When Byron is deemed uncontrolable and a trouble maker, his parents decide to send him south to spend the summer, hoping Grandma can straighten him out.  After careful planning by mom, the family loads into the “Brown Bomber”, dad’s big car and start the trip south, deciding not to take the 3 day trip but to drive straight through.  On the trip, the parents give the children a warning that they are going is nothing like where they are from.  “Separate but equal” still exists in the south.  The black population must keep in their places.  Civil rights is a very hot topic.

When the family arrives, the children find that the warnings their parents have given are true.  Kenny sees a big differece in what is acceptable here as apposed to Michigan.  It is also so hot that the children can’t sleep.  They have a few adventures.   One scary adventure Kenny has is a battle with the “Wool Pooh”,at Collier’s pond, where he almost drowns until Byron saves him.  The next day is Sunday and Joetta goes to Sunday School. Kenny stays home, worn out from his near drowning that neither his brother nor he told their parents about.  Kenny goes outside to rest under the large magnolia tree, but before he rests much he is shaken awake by a loud noise and then frantic cries and running toward the church.  Kenny is fearful and heads toward the church himself, worried about little sister Joetta.  He sees bodies pulled from the bombed church and thinks one may be Joetta.

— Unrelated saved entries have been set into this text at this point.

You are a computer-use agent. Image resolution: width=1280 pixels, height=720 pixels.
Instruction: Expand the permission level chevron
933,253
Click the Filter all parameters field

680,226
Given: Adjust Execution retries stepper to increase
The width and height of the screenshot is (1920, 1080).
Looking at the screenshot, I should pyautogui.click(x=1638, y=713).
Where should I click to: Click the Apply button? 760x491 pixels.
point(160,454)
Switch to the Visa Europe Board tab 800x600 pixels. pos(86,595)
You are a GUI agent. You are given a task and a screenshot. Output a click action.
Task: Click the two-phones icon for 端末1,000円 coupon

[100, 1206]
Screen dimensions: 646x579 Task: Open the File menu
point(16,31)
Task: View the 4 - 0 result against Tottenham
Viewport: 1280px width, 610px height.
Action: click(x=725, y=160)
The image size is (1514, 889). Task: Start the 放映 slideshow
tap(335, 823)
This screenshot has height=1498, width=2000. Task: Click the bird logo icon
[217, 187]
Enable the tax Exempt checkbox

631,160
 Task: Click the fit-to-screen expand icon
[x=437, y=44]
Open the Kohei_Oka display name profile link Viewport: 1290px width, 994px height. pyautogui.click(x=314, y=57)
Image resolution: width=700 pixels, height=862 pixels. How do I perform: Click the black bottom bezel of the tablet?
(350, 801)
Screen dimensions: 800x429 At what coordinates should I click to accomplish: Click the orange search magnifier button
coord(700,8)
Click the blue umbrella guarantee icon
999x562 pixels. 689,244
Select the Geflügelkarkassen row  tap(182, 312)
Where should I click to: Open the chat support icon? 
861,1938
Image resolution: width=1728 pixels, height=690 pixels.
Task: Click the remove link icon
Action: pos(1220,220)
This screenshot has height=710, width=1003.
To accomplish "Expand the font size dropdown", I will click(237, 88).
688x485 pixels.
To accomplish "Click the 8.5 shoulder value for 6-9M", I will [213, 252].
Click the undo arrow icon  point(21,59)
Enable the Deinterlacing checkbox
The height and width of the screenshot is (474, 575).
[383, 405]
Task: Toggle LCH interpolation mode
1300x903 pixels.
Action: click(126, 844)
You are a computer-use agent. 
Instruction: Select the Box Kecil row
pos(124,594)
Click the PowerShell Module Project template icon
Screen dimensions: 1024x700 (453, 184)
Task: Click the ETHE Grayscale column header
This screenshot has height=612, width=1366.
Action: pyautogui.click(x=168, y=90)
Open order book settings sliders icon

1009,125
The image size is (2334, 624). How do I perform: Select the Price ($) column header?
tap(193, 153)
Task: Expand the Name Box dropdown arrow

Fortunately, Joetta is safe and she tells Kenny that she thought she saw him motioning for her to come back home so she didn’t go to church at all.  Kenny is puzzled but so shocked about 2 terrible events in several days that he withdraws from life.  Mom and Dad now decide that Byron can’t stay so they load up the car and drive back home.

Kenny is still withdrawn.  He does not talk to anyone, quits spending time with his friends and retreats behind the sofa in the living room.  His only hope, he feels, is the healing power of “The Watson World Famous Animal Hospital” where the family’s pets go when they are sick or injured.  He remains there hoping to feel better.  It takes some consideration from his parents and his brother to lure him out, and finally Byron is able to get him back to his regular life.

The book is about social change and how you deal with it, as seen through a small boy’s eyes.